Outro elemento de destaque das crônicas selecionadas é o fato de Werneck não fazer das crônicas dispositivos para um eventual acerto de contas com as suas obsessões. Ou seja, embora tenha um olhar crítico com relação ao seu contexto social, fazendo da realidade matéria-prima para construir seus textos, Werneck não encarna em repetições, lugares-comuns ou, o que seria terrível, em um saudosismo para com sua época. Nesse aspecto, em vez de apresentar uma visão desencantada com seu tempo, o escritor permanece na exata medida entre o cético e o irônico, deixando de lado a pose ao apostar em um texto bem trabalhado e preciso. Parodiando, aqui, o poeta, se todos fossem iguais a Werneck, teríamos, talvez, menos cronistas em quantidade, porém mais qualidade nesses textos que, uma vez publicados nos jornais e revistas, funcionam como peças de reflexão sobre o cotidiano.

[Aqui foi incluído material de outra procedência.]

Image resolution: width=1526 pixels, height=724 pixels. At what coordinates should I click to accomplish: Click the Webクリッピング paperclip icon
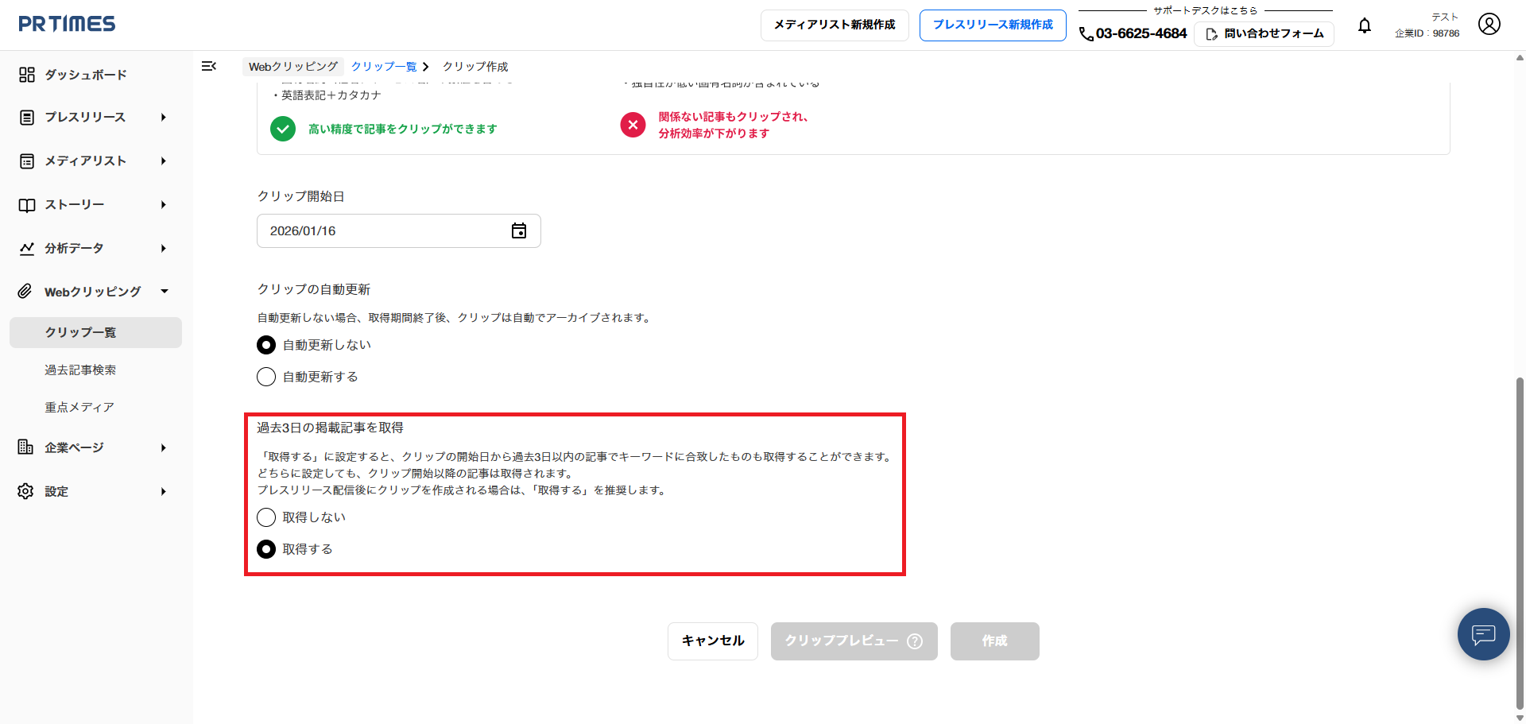26,291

O espalhador de passarinhos & outras crônicas, certamente, não é o primeiro nem será o último livro a trazer uma coletânea de textos publicados em jornal. Em verdade, esse, muitas vezes, é um aspecto desabonador desse tipo de edição, já que pode indicar certa comodidade por parte do autor e do mercado editorial. A despeito de tudo isso, o livro de Werneck chama a atenção por se destacar dos demais seja pela simplicidade calculada de seus textos, seja pelo domínio de todas as técnicas desse gênero. Trata-se, enfim, de um escritor que exibe seu talento no espaço exíguo e fugaz da crônica.